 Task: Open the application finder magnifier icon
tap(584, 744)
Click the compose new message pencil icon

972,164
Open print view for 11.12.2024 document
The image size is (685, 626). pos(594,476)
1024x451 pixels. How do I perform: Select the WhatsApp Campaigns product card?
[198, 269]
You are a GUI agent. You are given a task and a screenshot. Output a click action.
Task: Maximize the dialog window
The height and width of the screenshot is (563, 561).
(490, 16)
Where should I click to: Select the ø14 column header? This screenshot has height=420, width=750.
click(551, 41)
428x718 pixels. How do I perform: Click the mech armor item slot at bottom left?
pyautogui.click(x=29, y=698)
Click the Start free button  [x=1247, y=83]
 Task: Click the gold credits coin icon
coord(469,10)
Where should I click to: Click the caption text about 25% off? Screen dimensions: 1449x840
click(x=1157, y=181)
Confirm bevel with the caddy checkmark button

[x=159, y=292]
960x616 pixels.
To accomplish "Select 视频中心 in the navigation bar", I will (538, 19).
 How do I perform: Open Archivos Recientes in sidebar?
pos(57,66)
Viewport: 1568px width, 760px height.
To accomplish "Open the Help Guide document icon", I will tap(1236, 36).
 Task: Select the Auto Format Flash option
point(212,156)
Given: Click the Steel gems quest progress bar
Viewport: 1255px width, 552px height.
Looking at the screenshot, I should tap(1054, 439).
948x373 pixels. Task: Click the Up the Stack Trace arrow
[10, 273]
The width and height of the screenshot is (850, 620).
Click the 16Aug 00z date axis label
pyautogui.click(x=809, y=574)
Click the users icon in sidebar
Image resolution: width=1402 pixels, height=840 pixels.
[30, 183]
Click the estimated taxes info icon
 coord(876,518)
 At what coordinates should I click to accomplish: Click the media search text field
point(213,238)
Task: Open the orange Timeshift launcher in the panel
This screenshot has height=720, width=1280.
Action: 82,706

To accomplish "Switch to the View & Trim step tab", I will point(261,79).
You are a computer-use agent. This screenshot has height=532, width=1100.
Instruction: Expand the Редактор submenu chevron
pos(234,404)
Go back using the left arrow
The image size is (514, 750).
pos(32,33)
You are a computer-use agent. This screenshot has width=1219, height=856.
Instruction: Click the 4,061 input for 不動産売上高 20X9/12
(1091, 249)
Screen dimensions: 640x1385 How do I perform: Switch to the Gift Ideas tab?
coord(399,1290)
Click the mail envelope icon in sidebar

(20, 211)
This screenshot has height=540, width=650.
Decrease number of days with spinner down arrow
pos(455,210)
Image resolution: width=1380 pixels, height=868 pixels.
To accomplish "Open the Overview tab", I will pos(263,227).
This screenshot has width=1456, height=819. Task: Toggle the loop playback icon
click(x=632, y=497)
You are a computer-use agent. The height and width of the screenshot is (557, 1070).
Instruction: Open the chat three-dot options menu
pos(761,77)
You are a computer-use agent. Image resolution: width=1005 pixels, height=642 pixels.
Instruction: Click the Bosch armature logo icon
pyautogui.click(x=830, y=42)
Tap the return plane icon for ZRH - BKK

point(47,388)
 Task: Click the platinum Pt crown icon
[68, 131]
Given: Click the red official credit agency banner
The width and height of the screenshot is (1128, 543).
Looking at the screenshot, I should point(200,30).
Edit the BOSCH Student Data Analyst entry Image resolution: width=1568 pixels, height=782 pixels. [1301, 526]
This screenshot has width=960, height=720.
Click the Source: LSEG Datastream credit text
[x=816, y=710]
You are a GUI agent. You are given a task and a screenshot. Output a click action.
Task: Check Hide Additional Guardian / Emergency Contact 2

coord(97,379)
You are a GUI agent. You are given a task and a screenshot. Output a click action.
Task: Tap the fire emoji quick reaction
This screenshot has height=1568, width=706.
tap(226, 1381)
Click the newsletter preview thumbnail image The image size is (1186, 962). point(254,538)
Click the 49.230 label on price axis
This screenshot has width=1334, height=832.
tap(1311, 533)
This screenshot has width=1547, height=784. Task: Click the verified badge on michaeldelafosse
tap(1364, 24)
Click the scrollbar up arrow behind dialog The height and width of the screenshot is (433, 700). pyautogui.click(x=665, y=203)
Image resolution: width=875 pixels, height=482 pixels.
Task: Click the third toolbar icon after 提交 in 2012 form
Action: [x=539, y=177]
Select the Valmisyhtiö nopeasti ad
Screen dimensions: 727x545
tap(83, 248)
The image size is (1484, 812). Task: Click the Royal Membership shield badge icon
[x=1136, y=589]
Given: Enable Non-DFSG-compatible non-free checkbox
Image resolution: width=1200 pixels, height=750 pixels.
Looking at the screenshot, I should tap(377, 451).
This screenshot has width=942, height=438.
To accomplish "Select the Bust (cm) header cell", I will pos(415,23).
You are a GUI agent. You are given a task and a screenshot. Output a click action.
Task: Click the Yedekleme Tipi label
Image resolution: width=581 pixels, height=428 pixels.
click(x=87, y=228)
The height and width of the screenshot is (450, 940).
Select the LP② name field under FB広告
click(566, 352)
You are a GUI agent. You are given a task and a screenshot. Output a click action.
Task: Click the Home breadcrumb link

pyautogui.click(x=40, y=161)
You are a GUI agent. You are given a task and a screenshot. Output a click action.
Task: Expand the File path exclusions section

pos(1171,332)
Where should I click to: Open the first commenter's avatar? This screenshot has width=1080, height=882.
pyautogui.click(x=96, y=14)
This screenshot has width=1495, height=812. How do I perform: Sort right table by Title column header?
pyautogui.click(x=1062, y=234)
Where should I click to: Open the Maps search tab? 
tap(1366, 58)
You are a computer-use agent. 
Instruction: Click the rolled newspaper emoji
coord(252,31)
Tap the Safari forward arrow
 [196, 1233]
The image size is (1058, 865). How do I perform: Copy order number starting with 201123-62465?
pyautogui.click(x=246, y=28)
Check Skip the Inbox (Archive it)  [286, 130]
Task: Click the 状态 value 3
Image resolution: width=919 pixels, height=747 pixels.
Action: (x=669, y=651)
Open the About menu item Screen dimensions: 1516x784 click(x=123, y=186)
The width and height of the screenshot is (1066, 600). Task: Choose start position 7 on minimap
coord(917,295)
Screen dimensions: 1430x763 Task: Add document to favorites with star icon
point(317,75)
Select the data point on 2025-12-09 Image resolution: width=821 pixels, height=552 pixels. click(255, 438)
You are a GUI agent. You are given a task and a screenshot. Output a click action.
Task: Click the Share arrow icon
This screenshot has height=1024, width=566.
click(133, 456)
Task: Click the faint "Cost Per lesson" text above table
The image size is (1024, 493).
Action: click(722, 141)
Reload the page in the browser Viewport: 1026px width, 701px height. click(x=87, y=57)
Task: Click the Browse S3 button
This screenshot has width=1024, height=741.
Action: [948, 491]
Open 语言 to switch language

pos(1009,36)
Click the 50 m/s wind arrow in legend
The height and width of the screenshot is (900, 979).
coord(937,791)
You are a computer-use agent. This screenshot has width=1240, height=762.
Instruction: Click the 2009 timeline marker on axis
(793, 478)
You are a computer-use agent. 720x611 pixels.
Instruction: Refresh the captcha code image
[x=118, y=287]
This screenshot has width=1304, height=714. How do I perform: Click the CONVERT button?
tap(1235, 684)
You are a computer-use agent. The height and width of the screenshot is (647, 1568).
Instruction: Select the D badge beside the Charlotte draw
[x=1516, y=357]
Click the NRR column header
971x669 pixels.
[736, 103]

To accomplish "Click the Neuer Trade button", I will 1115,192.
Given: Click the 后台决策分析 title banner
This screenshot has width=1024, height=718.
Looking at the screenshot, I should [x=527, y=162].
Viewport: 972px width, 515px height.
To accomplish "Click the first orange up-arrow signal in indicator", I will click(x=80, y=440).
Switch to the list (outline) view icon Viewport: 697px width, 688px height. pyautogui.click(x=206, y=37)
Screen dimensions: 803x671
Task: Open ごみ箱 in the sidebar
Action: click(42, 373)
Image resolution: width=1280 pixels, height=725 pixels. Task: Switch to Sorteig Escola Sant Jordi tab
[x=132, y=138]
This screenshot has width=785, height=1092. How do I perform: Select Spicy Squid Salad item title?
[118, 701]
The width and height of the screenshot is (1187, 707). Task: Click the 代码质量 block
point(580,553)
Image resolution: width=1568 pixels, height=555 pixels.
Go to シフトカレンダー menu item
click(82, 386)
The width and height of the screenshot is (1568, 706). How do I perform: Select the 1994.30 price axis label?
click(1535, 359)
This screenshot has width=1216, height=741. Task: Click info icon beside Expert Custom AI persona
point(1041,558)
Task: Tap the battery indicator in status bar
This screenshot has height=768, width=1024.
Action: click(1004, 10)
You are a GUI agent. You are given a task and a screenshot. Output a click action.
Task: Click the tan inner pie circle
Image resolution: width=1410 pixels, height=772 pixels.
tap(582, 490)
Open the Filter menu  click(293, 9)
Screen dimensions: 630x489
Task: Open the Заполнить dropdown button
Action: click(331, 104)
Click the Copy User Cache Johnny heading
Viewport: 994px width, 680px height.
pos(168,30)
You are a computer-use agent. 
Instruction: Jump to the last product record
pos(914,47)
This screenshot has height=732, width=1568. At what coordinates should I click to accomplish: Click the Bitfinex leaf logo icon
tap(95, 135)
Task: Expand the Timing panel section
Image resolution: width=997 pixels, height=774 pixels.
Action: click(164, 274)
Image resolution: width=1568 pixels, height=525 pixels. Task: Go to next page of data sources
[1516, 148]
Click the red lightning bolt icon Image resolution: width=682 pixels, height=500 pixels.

———

### About this exercise:
Take the lines above from the one containing "1024x451 pixels. How" to the one containing "Click the Start" and retype them exactly, both ends included, with nothing added.

### Answer for this exercise:
1024x451 pixels. How do I perform: Select the WhatsApp Campaigns product card?
[198, 269]
You are a GUI agent. You are given a task and a screenshot. Output a click action.
Task: Maximize the dialog window
The height and width of the screenshot is (563, 561).
(490, 16)
Where should I click to: Select the ø14 column header? This screenshot has height=420, width=750.
click(551, 41)
428x718 pixels. How do I perform: Click the mech armor item slot at bottom left?
pyautogui.click(x=29, y=698)
Click the Start free button  [x=1247, y=83]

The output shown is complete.